- Opening Delimiter -

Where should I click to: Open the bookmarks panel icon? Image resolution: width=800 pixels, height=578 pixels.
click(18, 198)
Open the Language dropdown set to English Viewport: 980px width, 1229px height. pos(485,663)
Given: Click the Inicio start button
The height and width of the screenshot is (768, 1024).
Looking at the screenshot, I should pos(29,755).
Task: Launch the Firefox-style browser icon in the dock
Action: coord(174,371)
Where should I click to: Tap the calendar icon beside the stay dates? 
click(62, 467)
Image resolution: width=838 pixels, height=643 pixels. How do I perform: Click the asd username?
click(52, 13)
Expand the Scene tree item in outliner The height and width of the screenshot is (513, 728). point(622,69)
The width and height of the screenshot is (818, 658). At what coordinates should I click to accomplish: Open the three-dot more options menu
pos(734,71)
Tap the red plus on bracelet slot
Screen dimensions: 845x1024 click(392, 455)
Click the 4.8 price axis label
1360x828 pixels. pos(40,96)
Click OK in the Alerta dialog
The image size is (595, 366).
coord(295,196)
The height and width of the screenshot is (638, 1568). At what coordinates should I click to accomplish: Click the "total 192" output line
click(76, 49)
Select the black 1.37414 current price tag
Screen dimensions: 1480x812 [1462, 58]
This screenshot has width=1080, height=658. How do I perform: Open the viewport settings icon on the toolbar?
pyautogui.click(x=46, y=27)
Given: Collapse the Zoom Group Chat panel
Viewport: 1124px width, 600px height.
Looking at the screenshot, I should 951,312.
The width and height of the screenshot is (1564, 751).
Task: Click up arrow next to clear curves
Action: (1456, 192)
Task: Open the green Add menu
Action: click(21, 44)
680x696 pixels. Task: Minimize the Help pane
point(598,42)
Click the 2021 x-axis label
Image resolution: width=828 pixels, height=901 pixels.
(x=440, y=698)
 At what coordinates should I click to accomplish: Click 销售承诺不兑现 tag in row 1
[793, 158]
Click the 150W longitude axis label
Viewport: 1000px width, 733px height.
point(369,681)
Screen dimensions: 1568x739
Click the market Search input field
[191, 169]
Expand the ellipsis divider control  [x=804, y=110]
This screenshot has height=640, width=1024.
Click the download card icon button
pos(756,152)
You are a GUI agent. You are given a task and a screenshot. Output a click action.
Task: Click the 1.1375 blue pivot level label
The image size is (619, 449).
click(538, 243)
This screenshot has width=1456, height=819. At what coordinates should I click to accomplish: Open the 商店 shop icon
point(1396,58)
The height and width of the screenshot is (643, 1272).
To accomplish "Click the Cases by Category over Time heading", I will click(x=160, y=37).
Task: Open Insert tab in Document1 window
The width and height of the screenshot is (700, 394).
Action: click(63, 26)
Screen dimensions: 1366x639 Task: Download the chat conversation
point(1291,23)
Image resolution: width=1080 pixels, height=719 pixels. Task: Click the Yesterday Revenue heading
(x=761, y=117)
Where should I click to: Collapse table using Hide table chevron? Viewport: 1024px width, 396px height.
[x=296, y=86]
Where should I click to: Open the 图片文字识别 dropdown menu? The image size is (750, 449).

- Closing Delimiter -

▶ To do: Quote the listing above, but only from the line that shows "At what coordinates should I click to accomplish: Click 销售承诺不兑现" through the line that shows "This screenshot has height=640, width=1024.".

▶ Result of the task:
 At what coordinates should I click to accomplish: Click 销售承诺不兑现 tag in row 1
[793, 158]
Click the 150W longitude axis label
Viewport: 1000px width, 733px height.
point(369,681)
Screen dimensions: 1568x739
Click the market Search input field
[191, 169]
Expand the ellipsis divider control  [x=804, y=110]
This screenshot has height=640, width=1024.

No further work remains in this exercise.